- _What this task involves_
Please print nothing but the lines from the one containing "detassazione (980, 2261)" to the final line below, exactly, and no pictures.

** Input records follows **

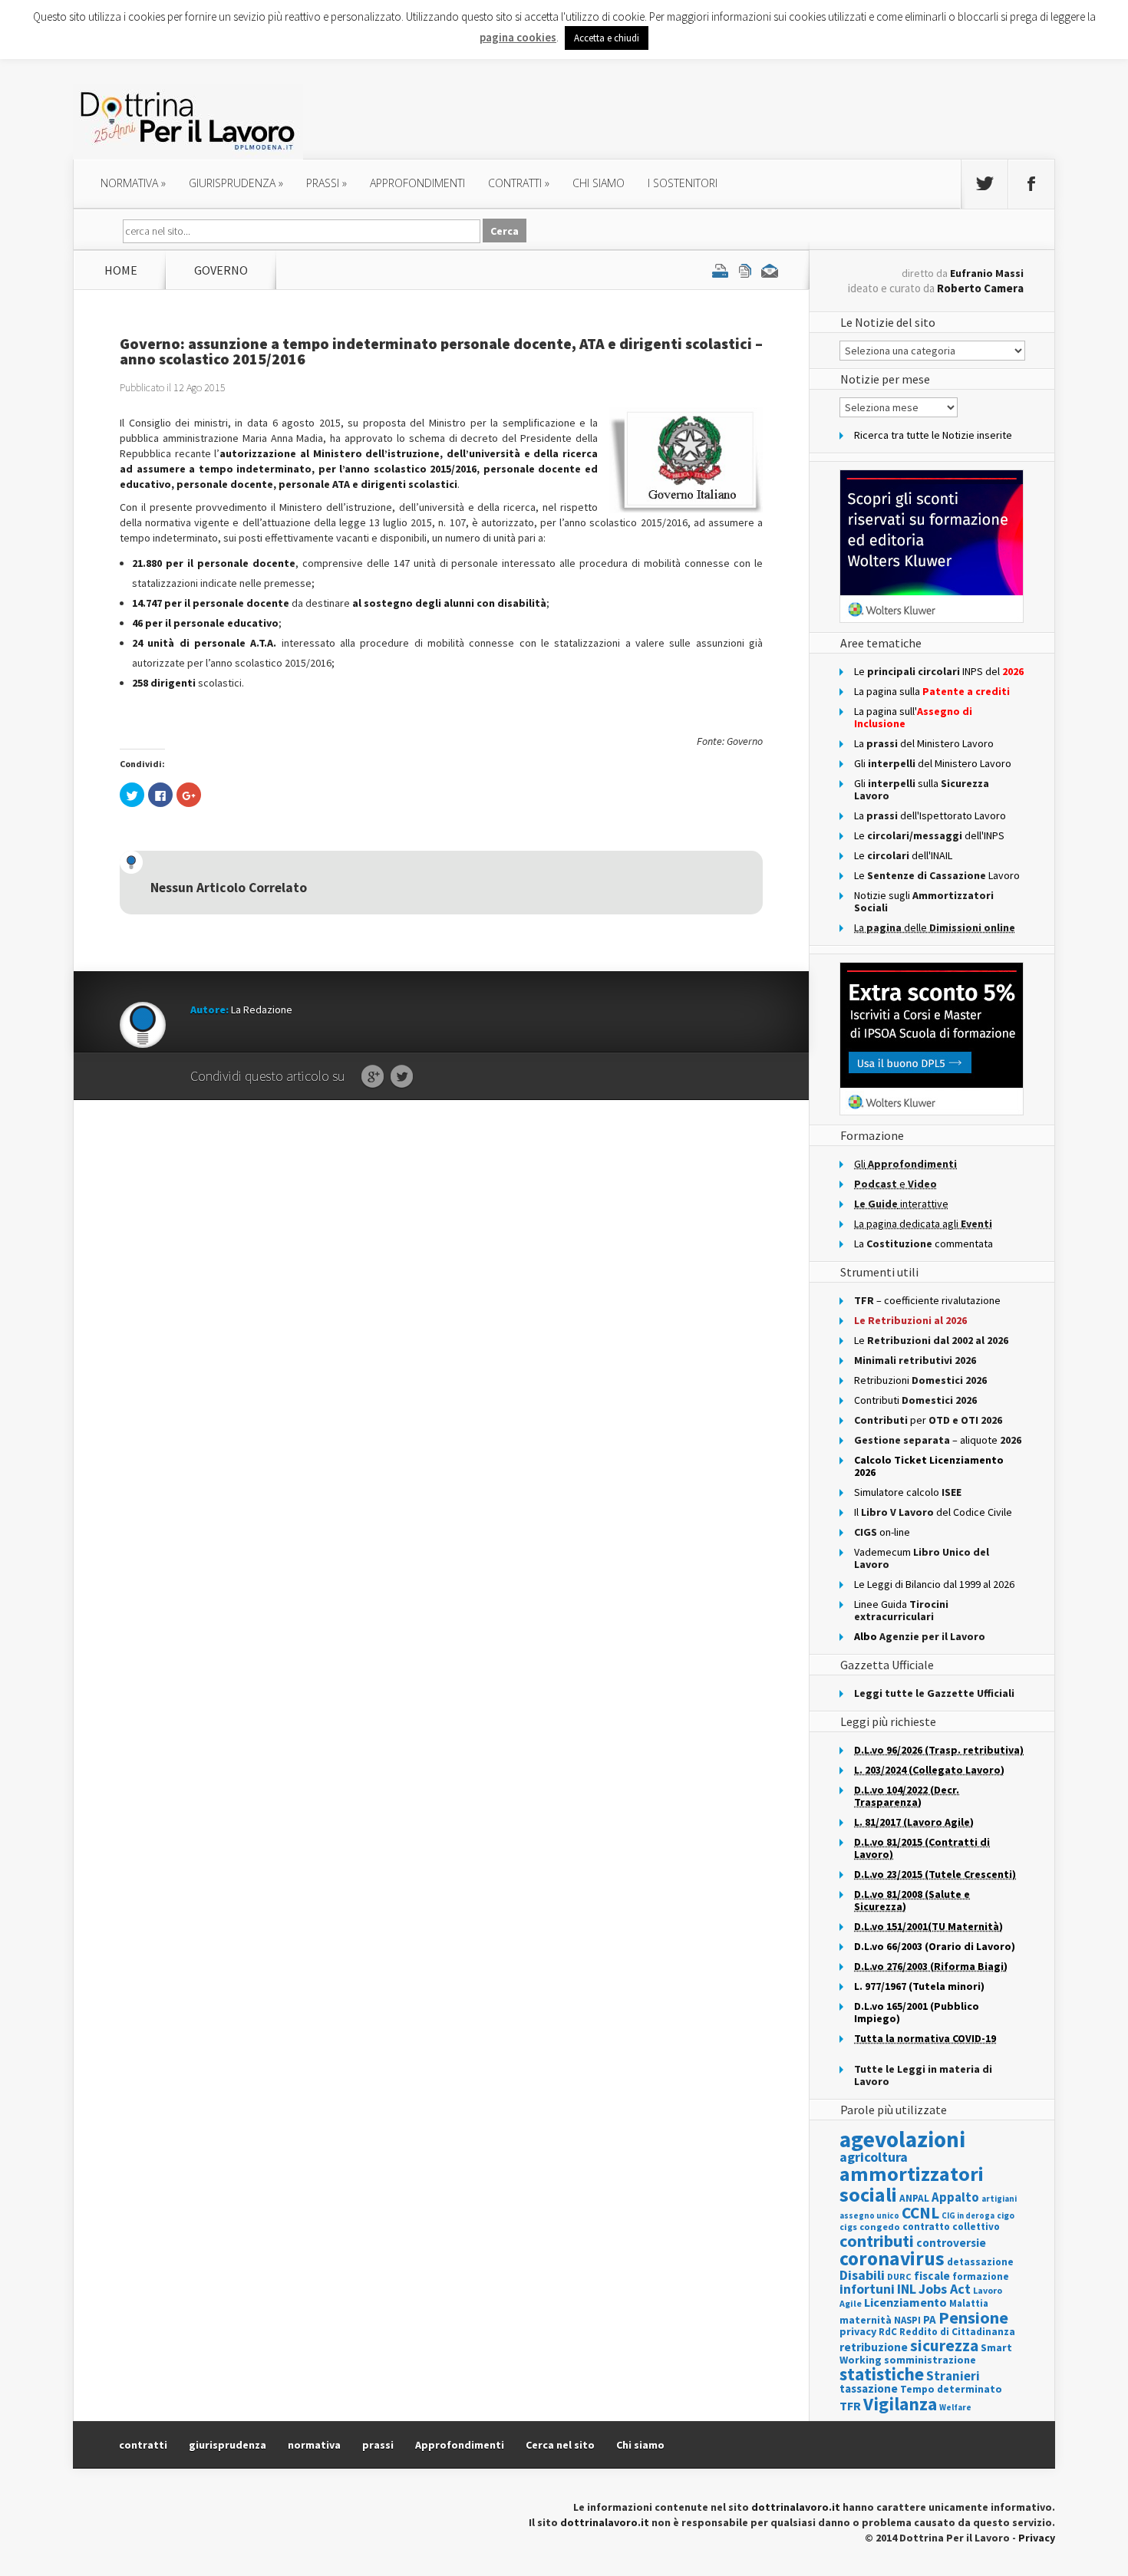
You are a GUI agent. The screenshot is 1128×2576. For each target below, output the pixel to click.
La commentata (923, 1243)
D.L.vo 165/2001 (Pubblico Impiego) (916, 2012)
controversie (951, 2242)
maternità (865, 2320)
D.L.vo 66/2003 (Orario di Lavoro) (934, 1946)
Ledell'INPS (929, 835)
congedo (879, 2226)
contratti (518, 183)
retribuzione (873, 2347)
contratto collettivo (951, 2226)
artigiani (999, 2198)
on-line (882, 1532)
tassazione (868, 2388)
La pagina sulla (932, 691)
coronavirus (892, 2258)
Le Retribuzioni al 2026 (910, 1320)
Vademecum (921, 1558)
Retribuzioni (920, 1380)
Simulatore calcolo (907, 1492)
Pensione (973, 2317)
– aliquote (937, 1440)
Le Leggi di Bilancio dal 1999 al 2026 (934, 1584)
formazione (980, 2276)
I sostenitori (682, 183)
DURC (899, 2276)
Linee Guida (901, 1610)
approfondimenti (417, 183)
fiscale (932, 2275)
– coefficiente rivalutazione (927, 1300)
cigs (848, 2226)
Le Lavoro (937, 875)
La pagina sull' (913, 717)
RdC (888, 2331)
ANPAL (914, 2198)
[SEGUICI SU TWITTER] (984, 184)
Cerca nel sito (560, 2445)
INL (906, 2289)
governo (221, 270)
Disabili (862, 2275)
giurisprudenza (236, 183)
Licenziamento (905, 2302)
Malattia (968, 2303)
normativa (133, 183)
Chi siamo (598, 183)
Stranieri (953, 2375)
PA (929, 2319)
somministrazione (930, 2360)
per (928, 1420)
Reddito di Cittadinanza (957, 2331)
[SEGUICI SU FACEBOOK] (1031, 184)
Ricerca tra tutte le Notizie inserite (933, 435)
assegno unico (869, 2215)
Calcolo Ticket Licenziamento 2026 (929, 1466)
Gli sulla (921, 789)
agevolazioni (902, 2139)
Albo (919, 1636)
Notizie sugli (924, 901)
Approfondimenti (459, 2445)
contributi (876, 2241)
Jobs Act (945, 2289)
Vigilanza (900, 2404)
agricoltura (873, 2157)
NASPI (907, 2320)
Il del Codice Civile (933, 1512)
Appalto (955, 2197)
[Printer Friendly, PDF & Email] (745, 270)
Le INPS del (939, 671)
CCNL (920, 2212)
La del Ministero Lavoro (924, 743)
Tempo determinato (951, 2389)
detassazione (980, 2261)
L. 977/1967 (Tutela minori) (919, 1986)
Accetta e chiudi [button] (606, 37)
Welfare (955, 2407)
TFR (850, 2405)
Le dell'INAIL (903, 855)
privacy (857, 2331)
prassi (326, 183)
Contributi (915, 1400)
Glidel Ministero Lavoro (932, 763)
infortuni (867, 2289)
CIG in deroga (968, 2216)
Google (372, 1077)
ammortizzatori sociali (911, 2183)
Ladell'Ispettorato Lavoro (930, 815)
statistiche (881, 2374)
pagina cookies (518, 37)
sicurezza (944, 2345)
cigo (1005, 2215)
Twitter (402, 1077)
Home (120, 270)
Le (931, 1340)
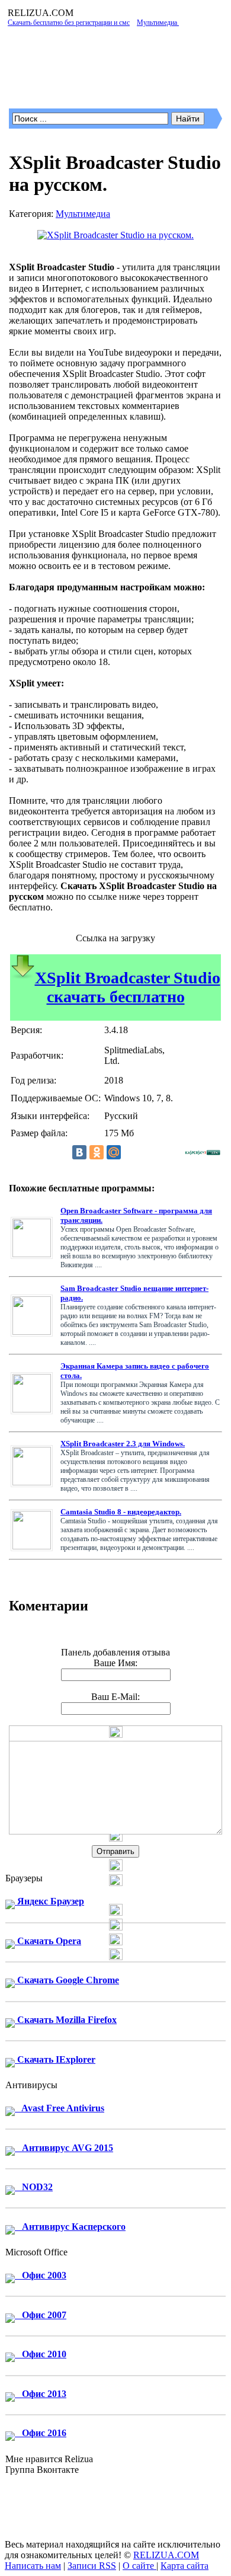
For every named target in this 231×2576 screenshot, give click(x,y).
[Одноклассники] (96, 1152)
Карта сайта (184, 2566)
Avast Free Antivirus (59, 2108)
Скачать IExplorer (55, 2059)
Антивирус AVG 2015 (64, 2148)
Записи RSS (92, 2566)
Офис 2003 (40, 2275)
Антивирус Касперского (70, 2227)
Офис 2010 (40, 2354)
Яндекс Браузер (49, 1901)
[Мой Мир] (114, 1152)
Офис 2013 (40, 2394)
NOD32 (34, 2187)
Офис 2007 (40, 2315)
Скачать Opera (48, 1941)
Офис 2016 (40, 2433)
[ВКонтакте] (79, 1152)
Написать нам (33, 2566)
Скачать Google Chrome (67, 1980)
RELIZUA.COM (166, 2555)
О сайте (139, 2566)
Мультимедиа (83, 214)
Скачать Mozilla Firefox (66, 2020)
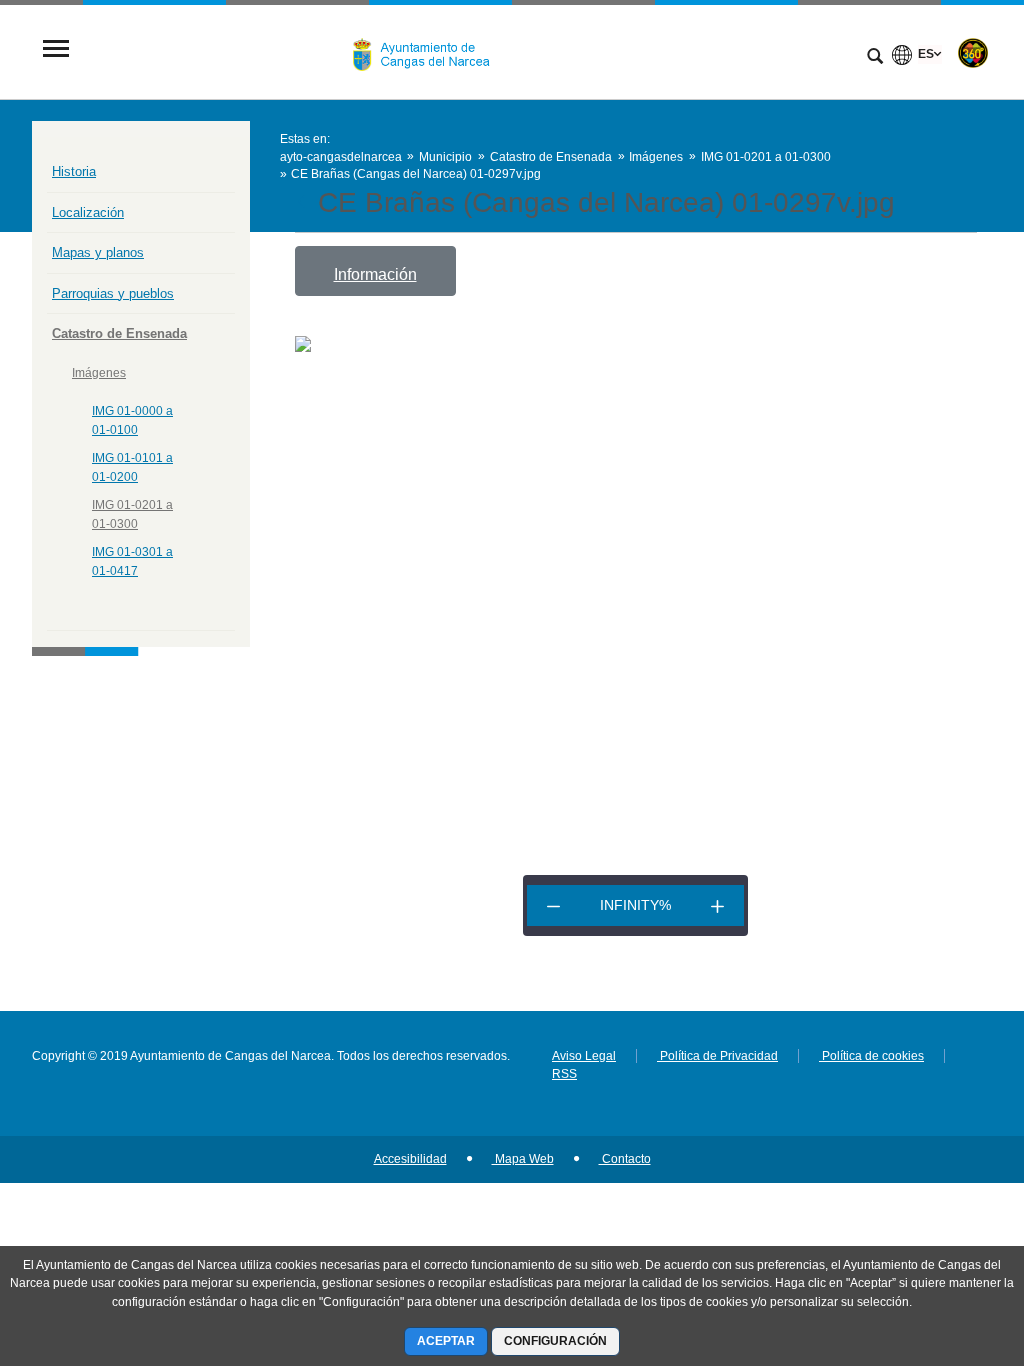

** End of Input records **

- _Reply to the task_
detassazione (980, 2261)
L. 977/1967 (Tutela minori) (919, 1986)
Accetta e chiudi [button] (606, 37)
Welfare (955, 2407)
TFR (850, 2405)
Le dell'INAIL (903, 855)
privacy (857, 2331)
prassi (326, 183)
Contributi (915, 1400)
Glidel Ministero Lavoro (932, 763)
infortuni (867, 2289)
CIG in deroga (968, 2216)
Google (372, 1077)
ammortizzatori sociali (911, 2183)
Ladell'Ispettorato Lavoro (930, 815)
statistiche (881, 2374)
pagina cookies (518, 37)
sicurezza (944, 2345)
cigo (1005, 2215)
Twitter (402, 1077)
Home (120, 270)
Le (931, 1340)
For every named target in this 231×2576 screenshot, give click(x,y).
[Одноклассники] (96, 1152)
Карта сайта (184, 2566)
Avast Free Antivirus (59, 2108)
Скачать IExplorer (55, 2059)
Антивирус AVG 2015 (64, 2148)
Записи RSS (92, 2566)
Офис 2003 (40, 2275)
Антивирус Касперского (70, 2227)
Офис 2010 (40, 2354)
Яндекс Браузер (49, 1901)
[Мой Мир] (114, 1152)
Офис 2013 (40, 2394)
NOD32 (34, 2187)
Офис 2007 (40, 2315)
Скачать Opera (48, 1941)
Офис 2016 (40, 2433)
[ВКонтакте] (79, 1152)
Написать нам (33, 2566)
Скачать Google Chrome (67, 1980)
RELIZUA.COM (166, 2555)
О сайте (139, 2566)
Мультимедиа (83, 214)
Скачать Mozilla Firefox (66, 2020)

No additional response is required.